Repository for the Open Energy Ontology (OEO)
Creative Commons Zero v1.0 Universal
105 stars 19 forks source link

Data items indicating missing data #1765

Closed l-emele closed 5 months ago

l-emele commented 7 months ago

Description of the issue

In some data sets, so special data items are used to indicate that data is not available. Sometimes such data items even transport information about why data is not available.

Examples are:

Ideas of solution

Add classes:

We could potentially add individuals for the specific notation keys.

Workflow checklist

I am aware that

stap-m commented 7 months ago

A quick search across OLS.

Can we reuse something here? I also checked IAO but didnt find anything. Maybe I used the wrong search vocabulary...

han-f commented 7 months ago

I am afraid that different sources may use different vocabularies for the same issue they want to depict, so populating with individuals would probably depend on the source of notation keys.

I do like @l-emele suggestion for solution. Could a label be missing data or absent data?

l-emele commented 6 months ago
* [Not a number](http://dicom.nema.org/resources/ontology/DCM/114000): _Measurement not available: Not a number (per IEEE 754)._

This explicitly refers to the IEEE 754 which is a standard to represent floating-point numbers.
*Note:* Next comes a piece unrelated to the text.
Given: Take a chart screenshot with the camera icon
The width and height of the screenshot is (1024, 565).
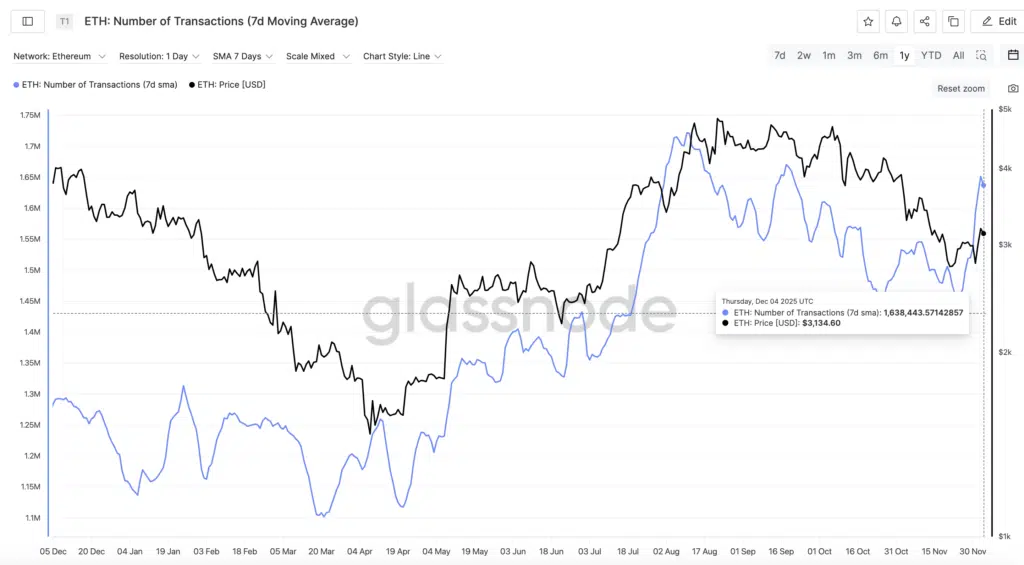Looking at the screenshot, I should click(1013, 89).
Not a number (NaN) has there a special meaning, being the result of mathematically undefined calculations like 0/0 or ∞-∞.[^1] This is something different than what the notation keys depict, it is more a sibling than a parent concept. [^1]: Also NaN is not the only "notation key" in IEEE 754, there exist also INF and -INF to express positive and negative

* [Not available](http://purl.obolibrary.org/obo/NCIT_C126101): _The desired information is not available._
* And there is a set of subclasses of "[missing value reason](http://purl.obolibrary.org/obo/NCIT_C48655)" in NCIT: _A specific reason explaining why a meaningful value is not available. A meaningful value answers the question posed by a Data Element Concept. In contrast, a Missing Value Reason answers the implicit question "Why is there no 'meaningful' value?", when there is none._

I like the general concept Missing Value Reason of NCIT, however NCIT has a whole list of 35 different reasons (not counting the subsubclasses). Some of the intended notation keys can be mapped to NCIT, e.g. the intended classified (C) seems to match matched data from NCIT. However not all can be matched, e.g. I did not find a corresponding class for the intended not occurring (NO).
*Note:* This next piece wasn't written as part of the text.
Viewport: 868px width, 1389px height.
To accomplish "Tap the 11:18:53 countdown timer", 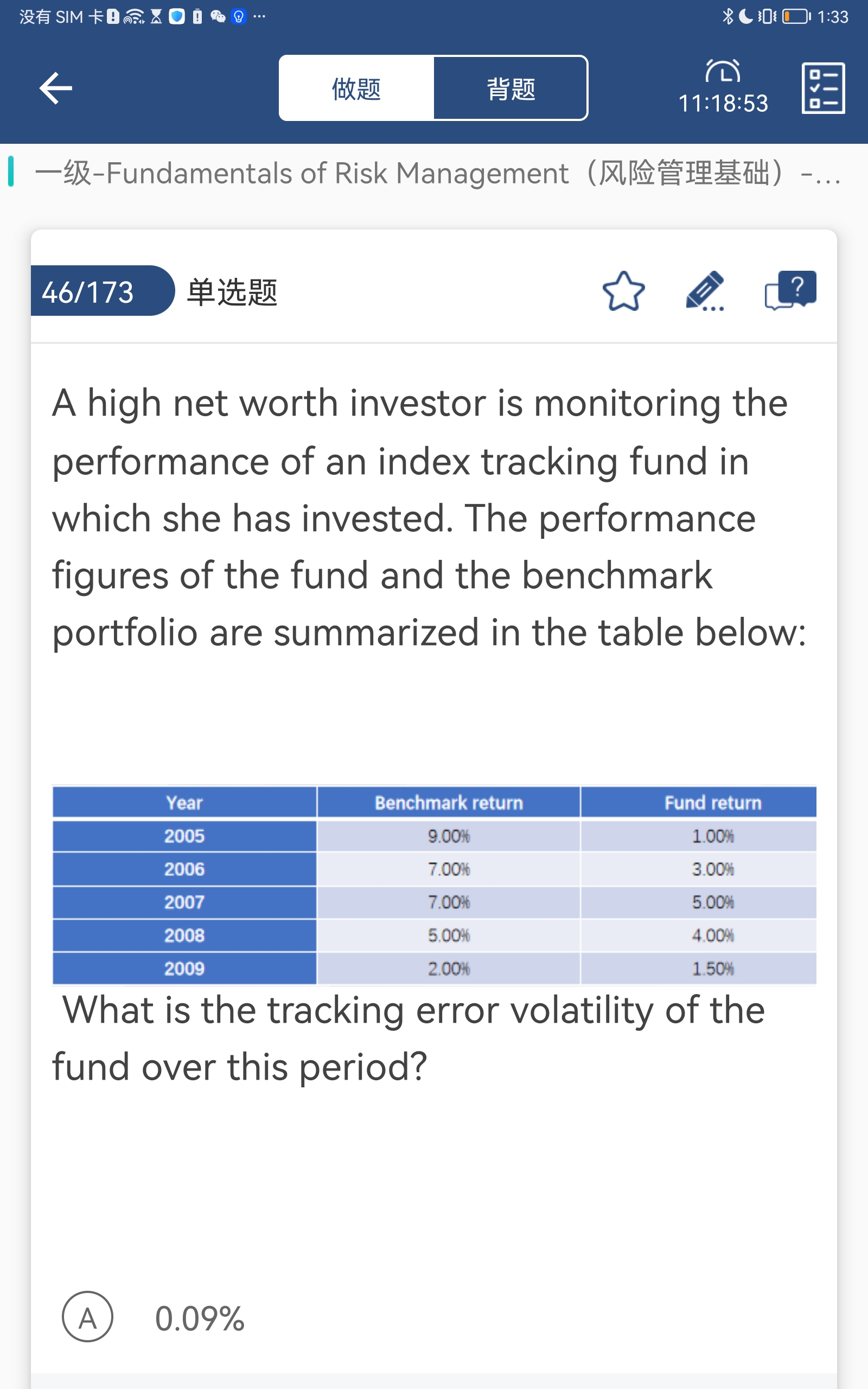I will 723,104.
Can we reuse something here? I also checked IAO but didnt find anything. Maybe I used the wrong search vocabulary...

I like both the label and the definition of missing value reason. However, NCIT is not BFO-aligned so we cannot use it directly.

What about defining our own missing value reason as: A missing value reason is a data item that is used to indicate that data is not available and to provide a specific reason explaining why a meaningful value is not available. (Highlighted part copied from the NCIT definition.)

The remaining part of the NCIT definition we could reuse as an elucidation: A missing value reason answers the implicit question "Why is there no 'meaningful' value?", when there is none.

I am afraid that different sources may use different vocabularies for the same issue they want to depict, so populating with individuals would probably depend on the source of notation keys.

Yes, this is why I proposed the additional subclass notation key and potential other sibling classes for missing value reasons in other contexts, e.g. Eurostat data or floating point data in IEEE 754 format.

I do like @l-emele suggestion for solution. Could a label be missing data or absent data?

We could use these proposals as alternative terms.

l-emele commented 5 months ago

I think we have an agreement to add the following two classes:

I will add those two to oeo-model, further subclasses of missing value reason can be added at a later stage.